Payment protection insurance is a big business and made up large parts of the banks and loan companies profits.
Mortgage and Insurance brokers who sold payment protection insurance were heavily incentivized through commission payments, sometimes as much as 80% of the premium. So it is easy to see why they wanted to sell the policies.
There are a number of reasons why payment protection (PPI) was mis sold and we are going to list 5 to help see if you recognise the circumstances, which could mean you are entitled to compensation.

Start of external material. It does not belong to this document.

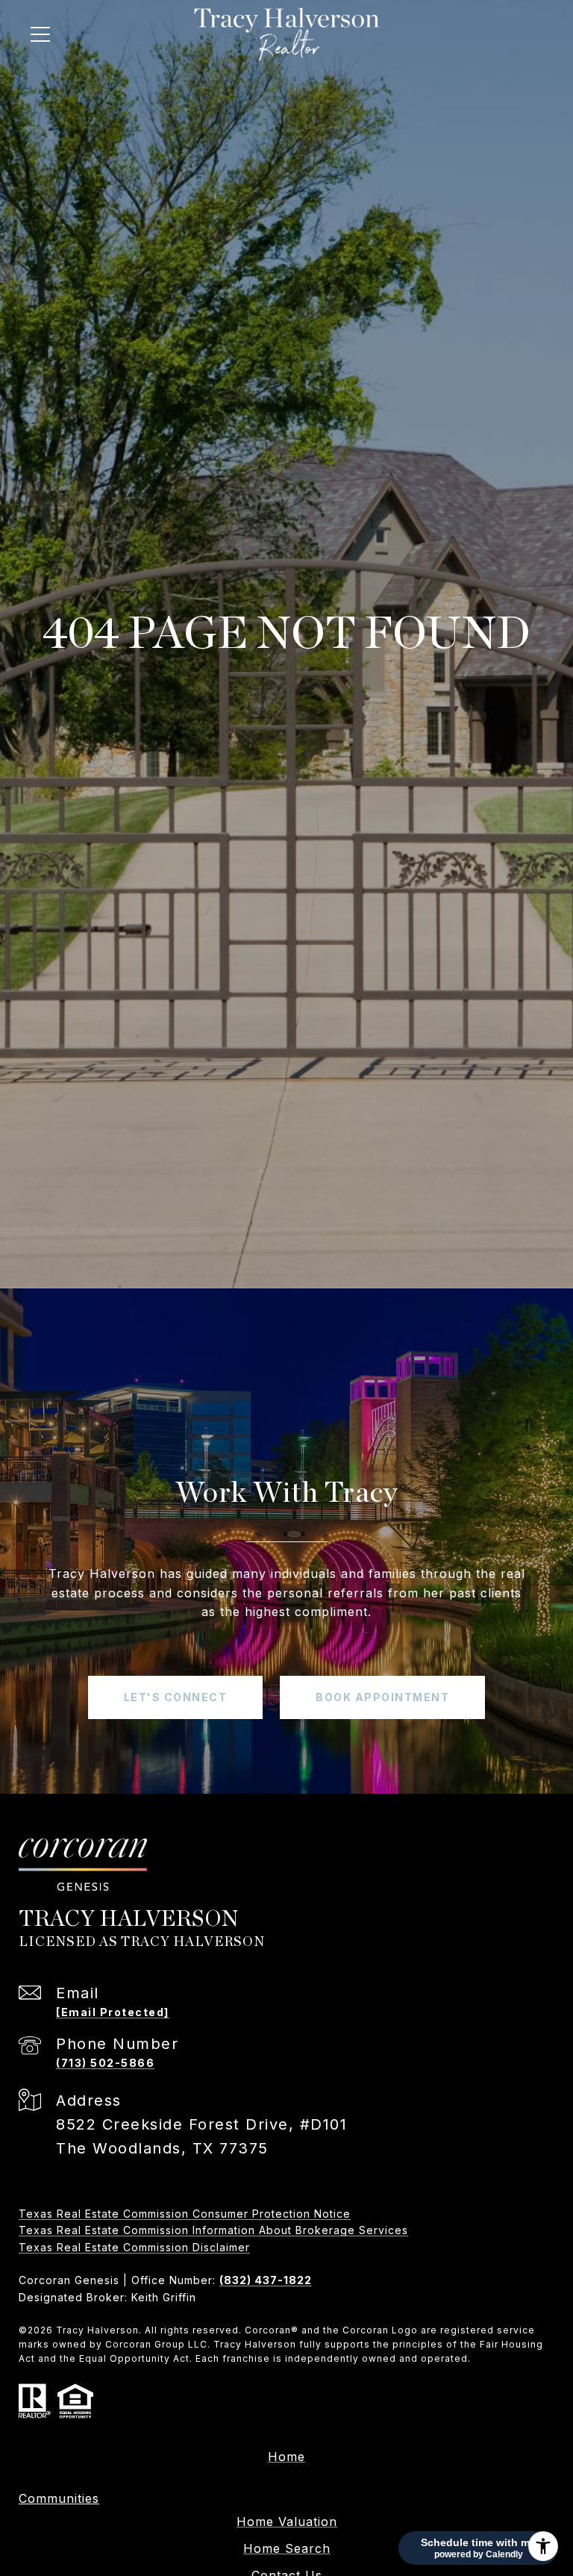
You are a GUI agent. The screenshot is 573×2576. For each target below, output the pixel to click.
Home (286, 2457)
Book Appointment (382, 1697)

1. You didn’t need or want payment protection insurance. In many circumstances bank staff were targeted as part of their performance to sell PPI alongside loans and credit cards. They were trained very well in the sales process and lost focus of what you the customer wanted and often the conversation was heavily weighted in talking about loans with protection. If you have a loan or have had a loan in the last six years with PPI that you didnt ask for you may have been a victim of mis sold ppi.

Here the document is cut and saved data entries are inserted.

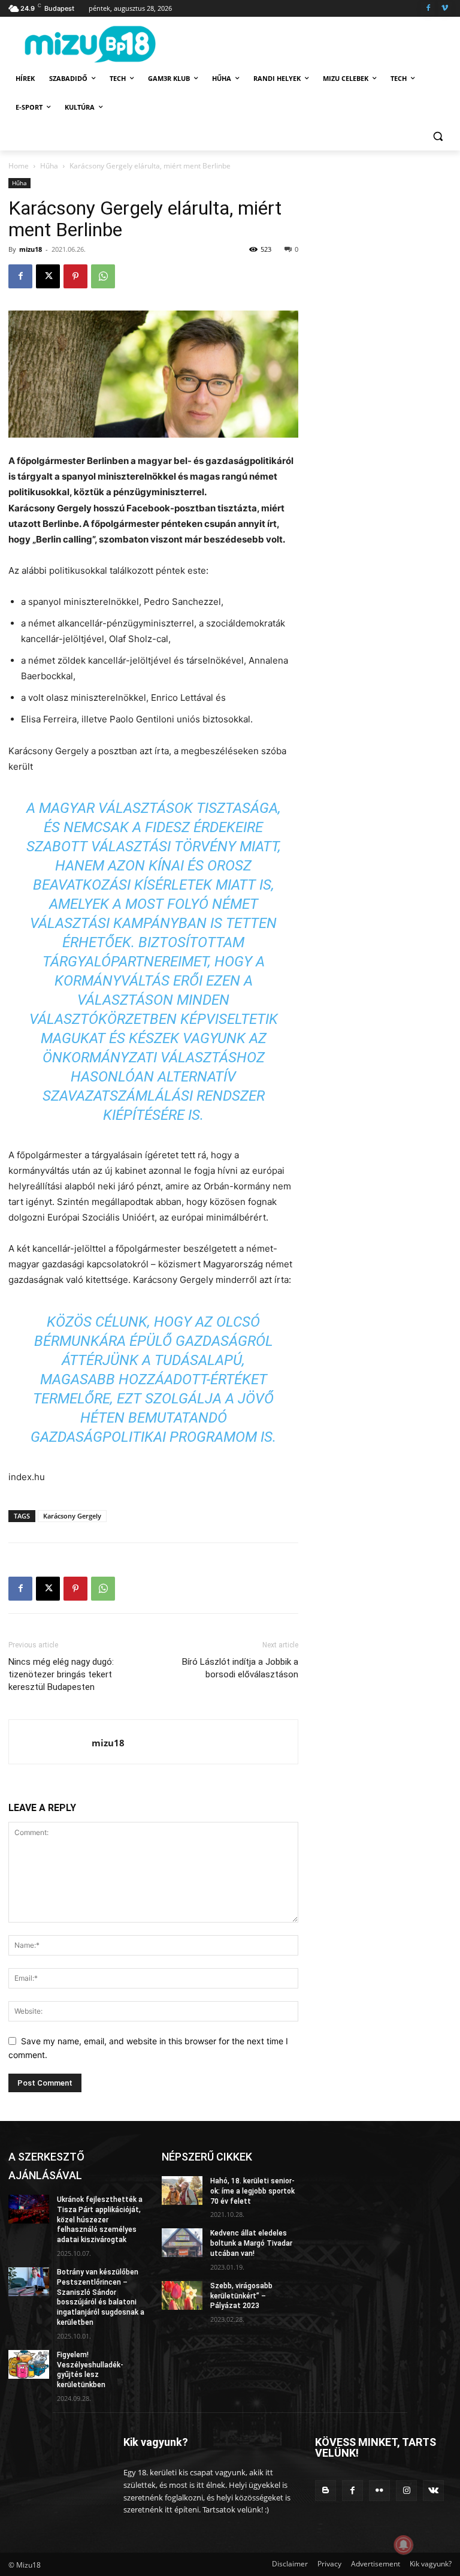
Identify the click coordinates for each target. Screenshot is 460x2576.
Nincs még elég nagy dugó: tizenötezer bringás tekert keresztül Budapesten (61, 1674)
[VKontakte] (433, 2490)
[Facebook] (428, 9)
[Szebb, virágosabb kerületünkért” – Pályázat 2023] (182, 2295)
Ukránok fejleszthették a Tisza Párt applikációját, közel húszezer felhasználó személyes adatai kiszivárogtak (100, 2219)
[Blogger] (325, 2490)
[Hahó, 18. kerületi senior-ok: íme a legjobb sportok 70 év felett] (182, 2190)
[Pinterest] (75, 276)
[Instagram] (406, 2490)
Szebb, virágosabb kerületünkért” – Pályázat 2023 (241, 2296)
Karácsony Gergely (72, 1515)
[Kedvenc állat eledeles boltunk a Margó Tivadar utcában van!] (182, 2242)
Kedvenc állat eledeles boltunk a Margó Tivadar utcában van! (251, 2243)
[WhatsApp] (103, 276)
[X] (48, 276)
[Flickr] (379, 2490)
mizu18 (30, 249)
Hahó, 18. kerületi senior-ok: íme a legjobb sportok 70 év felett (252, 2191)
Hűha (49, 166)
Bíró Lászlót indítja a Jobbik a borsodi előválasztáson (240, 1668)
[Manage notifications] (403, 2544)
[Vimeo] (445, 9)
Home (18, 166)
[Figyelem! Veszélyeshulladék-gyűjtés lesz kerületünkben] (28, 2364)
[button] (437, 136)
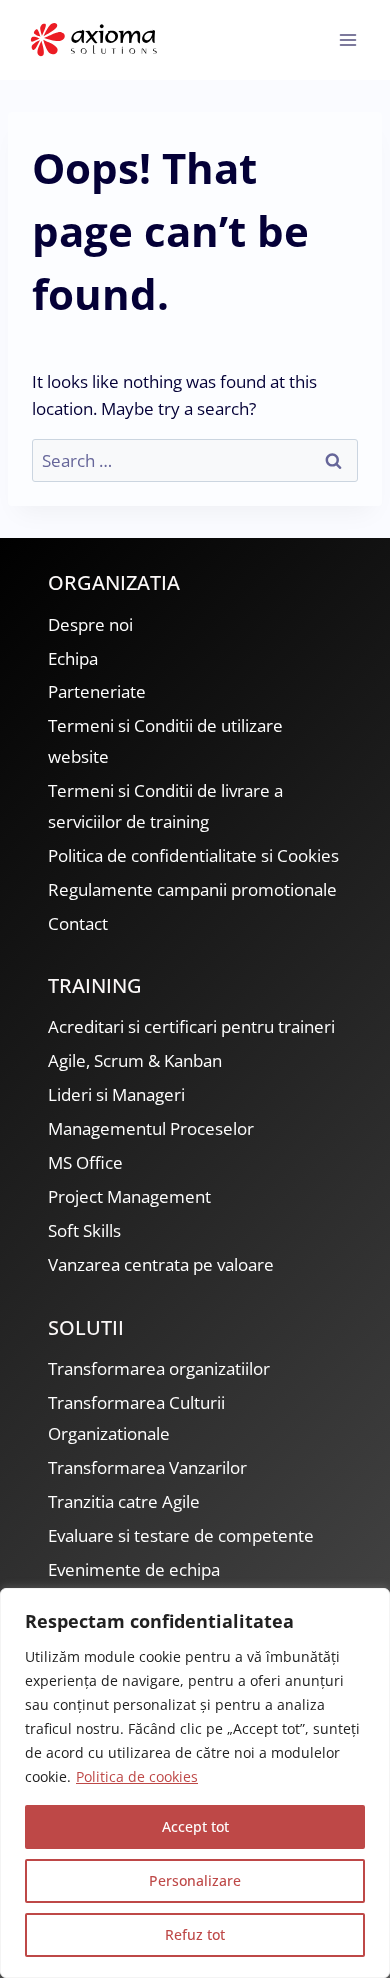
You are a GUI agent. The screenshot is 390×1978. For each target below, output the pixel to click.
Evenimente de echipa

2. You were self employed at the time you applied for your loan. In some circumstances cover was available for the self employed but it was very limited. The advisor would generally focus on the part of cover that was available and not fully explain all the circumstances that you would be able to claim. If you were self employed and have had a loan in the last six years then you maybe entitled to reclaim self employed ppi today.

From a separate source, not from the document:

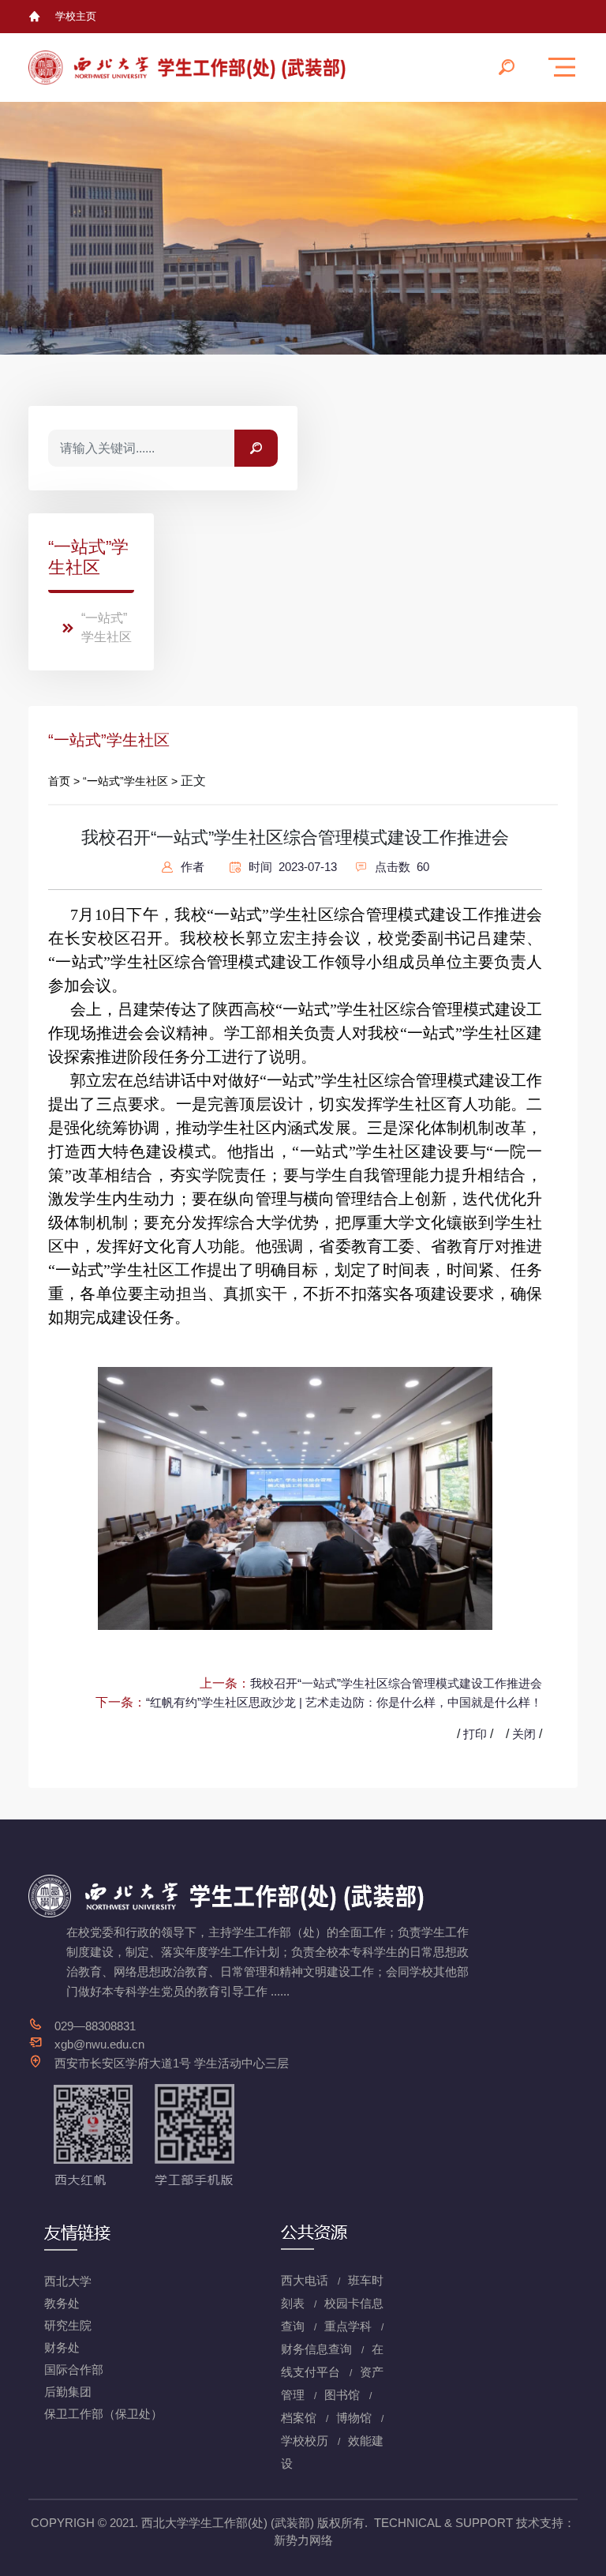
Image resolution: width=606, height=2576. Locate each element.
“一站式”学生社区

3. You had pre existing medical conditions that you declared to the advisor. Dependent on the condition it may have led to the policy being declined or at best restrictions on the policy. Advisors in some circumstances changed the answers given to ensure the ppi policy was sold. Where they did record the medical conditions they often failed to explain cover would be restricted.
4. When applying for your loan the advisor implied that the loan was more likely to be granted if you took the ppi policy. Advisors would often provide the quote saying your fully inclusive loan payment will be and never quote for the loan without protection. Another common tactic would be to tell customers that they would have to refer the case to a manager and a decision was unlikely to be made today, however if you take the protected loan I can approve it now. These are classic cases of a mis sold ppi.
5. Many customers are not aware that they in fact have PPI. We have seen many customers cases where they have been made redundant and not made a claim as they were unaware the insurance was in place. This is a cast iron case of mis sold ppi, and you should reclaim ppi now.